## START EXERCISE MATERIAL

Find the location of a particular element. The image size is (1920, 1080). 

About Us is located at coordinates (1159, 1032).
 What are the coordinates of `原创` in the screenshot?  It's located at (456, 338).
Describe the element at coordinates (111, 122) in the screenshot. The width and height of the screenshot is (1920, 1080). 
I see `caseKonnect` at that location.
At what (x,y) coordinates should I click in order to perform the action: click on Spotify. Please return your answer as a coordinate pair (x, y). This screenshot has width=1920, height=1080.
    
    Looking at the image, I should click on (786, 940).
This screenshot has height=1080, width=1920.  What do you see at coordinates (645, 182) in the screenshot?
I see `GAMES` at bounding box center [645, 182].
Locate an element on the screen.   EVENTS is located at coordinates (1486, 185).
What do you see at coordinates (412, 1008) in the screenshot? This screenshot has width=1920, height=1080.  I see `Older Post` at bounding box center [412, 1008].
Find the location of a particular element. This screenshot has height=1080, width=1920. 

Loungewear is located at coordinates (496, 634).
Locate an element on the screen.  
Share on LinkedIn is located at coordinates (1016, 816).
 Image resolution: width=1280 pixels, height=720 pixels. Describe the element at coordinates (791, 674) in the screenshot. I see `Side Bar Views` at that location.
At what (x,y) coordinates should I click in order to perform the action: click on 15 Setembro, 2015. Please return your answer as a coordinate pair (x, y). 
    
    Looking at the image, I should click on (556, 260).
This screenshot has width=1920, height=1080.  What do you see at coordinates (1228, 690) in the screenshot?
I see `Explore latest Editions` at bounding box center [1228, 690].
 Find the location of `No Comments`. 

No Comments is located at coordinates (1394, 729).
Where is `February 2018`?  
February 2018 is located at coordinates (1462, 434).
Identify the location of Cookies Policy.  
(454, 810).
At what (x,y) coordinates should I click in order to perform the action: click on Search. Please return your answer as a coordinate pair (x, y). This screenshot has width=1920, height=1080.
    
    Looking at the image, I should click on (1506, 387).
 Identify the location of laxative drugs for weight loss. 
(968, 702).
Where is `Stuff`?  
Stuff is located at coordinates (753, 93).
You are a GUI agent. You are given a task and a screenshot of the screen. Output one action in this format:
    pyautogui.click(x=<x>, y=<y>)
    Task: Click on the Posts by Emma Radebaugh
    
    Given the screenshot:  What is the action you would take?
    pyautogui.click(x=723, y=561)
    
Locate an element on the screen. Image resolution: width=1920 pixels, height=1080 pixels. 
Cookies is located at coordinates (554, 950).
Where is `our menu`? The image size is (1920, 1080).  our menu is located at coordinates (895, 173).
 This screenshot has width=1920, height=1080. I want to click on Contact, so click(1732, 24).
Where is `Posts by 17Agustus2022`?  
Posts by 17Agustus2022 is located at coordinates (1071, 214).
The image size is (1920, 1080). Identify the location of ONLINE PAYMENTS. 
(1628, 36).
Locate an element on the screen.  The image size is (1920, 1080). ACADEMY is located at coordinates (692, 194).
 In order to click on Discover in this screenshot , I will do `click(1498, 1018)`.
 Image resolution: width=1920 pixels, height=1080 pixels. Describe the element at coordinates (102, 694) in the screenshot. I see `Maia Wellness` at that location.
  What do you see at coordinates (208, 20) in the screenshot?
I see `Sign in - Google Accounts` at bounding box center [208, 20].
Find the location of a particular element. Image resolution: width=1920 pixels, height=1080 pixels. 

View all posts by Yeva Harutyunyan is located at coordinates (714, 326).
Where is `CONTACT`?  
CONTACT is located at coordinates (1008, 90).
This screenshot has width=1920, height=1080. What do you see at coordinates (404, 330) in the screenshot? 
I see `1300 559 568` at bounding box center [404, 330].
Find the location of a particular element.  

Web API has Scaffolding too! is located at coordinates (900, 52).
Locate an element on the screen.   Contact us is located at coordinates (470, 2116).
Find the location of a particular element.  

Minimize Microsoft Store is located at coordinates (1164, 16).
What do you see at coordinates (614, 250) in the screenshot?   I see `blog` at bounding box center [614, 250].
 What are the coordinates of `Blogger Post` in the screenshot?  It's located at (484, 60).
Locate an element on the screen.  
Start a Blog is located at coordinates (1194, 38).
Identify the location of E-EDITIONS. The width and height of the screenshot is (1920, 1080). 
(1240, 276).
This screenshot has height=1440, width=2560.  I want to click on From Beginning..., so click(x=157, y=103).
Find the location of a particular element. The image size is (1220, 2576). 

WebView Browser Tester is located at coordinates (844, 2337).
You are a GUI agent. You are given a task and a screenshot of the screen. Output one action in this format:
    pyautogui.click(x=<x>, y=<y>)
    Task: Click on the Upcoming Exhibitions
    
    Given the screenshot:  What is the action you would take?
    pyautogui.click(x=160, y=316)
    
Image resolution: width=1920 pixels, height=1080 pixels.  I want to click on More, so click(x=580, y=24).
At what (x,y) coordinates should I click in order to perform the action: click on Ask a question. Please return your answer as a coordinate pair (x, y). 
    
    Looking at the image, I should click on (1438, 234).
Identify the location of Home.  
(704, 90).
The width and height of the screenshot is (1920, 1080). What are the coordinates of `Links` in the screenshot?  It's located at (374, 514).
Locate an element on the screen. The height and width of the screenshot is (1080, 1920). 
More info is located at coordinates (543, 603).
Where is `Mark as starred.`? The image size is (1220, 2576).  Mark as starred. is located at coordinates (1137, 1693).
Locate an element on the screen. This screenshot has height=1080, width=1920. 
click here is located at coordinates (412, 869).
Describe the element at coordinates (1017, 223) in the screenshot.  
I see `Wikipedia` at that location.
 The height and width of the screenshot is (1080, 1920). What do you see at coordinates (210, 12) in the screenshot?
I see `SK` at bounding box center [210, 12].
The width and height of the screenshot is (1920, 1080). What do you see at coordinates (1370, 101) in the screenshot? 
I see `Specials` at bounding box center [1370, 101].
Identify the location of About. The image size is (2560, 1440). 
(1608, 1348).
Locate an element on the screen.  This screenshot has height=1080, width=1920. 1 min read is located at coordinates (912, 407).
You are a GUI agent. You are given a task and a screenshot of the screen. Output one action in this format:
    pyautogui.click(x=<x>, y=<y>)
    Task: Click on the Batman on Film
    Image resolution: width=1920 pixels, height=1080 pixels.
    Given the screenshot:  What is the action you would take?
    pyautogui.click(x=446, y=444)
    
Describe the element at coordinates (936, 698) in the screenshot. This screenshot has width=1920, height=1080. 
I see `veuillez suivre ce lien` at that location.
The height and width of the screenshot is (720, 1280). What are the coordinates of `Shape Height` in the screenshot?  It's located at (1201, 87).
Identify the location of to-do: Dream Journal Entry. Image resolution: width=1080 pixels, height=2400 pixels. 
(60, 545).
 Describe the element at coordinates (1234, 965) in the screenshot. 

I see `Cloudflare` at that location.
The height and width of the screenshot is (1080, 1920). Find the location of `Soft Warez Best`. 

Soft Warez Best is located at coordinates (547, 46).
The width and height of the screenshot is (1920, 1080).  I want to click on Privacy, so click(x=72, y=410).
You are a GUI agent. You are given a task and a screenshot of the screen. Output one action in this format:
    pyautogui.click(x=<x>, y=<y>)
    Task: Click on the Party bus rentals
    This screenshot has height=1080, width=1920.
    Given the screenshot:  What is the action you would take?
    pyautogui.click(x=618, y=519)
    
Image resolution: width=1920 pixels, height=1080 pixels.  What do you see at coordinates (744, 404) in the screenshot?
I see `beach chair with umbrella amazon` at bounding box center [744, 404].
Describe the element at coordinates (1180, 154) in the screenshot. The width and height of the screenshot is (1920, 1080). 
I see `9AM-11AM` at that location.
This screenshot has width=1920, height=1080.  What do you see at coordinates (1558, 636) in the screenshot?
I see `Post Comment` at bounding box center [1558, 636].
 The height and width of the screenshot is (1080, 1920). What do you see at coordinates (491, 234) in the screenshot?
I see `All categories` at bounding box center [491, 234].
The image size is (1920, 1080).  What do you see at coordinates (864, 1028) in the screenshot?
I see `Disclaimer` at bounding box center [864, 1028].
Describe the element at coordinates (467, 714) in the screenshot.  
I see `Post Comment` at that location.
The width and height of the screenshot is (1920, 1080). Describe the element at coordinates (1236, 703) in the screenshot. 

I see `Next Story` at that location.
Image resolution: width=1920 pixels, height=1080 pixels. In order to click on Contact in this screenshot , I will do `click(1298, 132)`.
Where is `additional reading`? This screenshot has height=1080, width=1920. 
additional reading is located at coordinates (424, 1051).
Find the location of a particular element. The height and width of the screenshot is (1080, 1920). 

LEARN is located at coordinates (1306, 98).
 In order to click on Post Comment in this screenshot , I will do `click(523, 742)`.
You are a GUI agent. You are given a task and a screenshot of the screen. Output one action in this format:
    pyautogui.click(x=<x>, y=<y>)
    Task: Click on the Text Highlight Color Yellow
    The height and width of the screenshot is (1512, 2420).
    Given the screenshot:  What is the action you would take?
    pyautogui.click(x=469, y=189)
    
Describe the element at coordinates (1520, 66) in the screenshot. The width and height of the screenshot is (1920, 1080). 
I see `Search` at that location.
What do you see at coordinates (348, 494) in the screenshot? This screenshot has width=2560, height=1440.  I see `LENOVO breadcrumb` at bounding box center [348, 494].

## END EXERCISE MATERIAL

Please copy the items starting with the line containing "What do you see at coordinates (208, 20)" and ending with the line containing "coordinates (470, 2116).", both included, word for word.

» SOLUTION BELOW
  What do you see at coordinates (208, 20) in the screenshot?
I see `Sign in - Google Accounts` at bounding box center [208, 20].
Find the location of a particular element. Image resolution: width=1920 pixels, height=1080 pixels. 

View all posts by Yeva Harutyunyan is located at coordinates (714, 326).
Where is `CONTACT`?  
CONTACT is located at coordinates (1008, 90).
This screenshot has width=1920, height=1080. What do you see at coordinates (404, 330) in the screenshot? 
I see `1300 559 568` at bounding box center [404, 330].
Find the location of a particular element.  

Web API has Scaffolding too! is located at coordinates (900, 52).
Locate an element on the screen.   Contact us is located at coordinates (470, 2116).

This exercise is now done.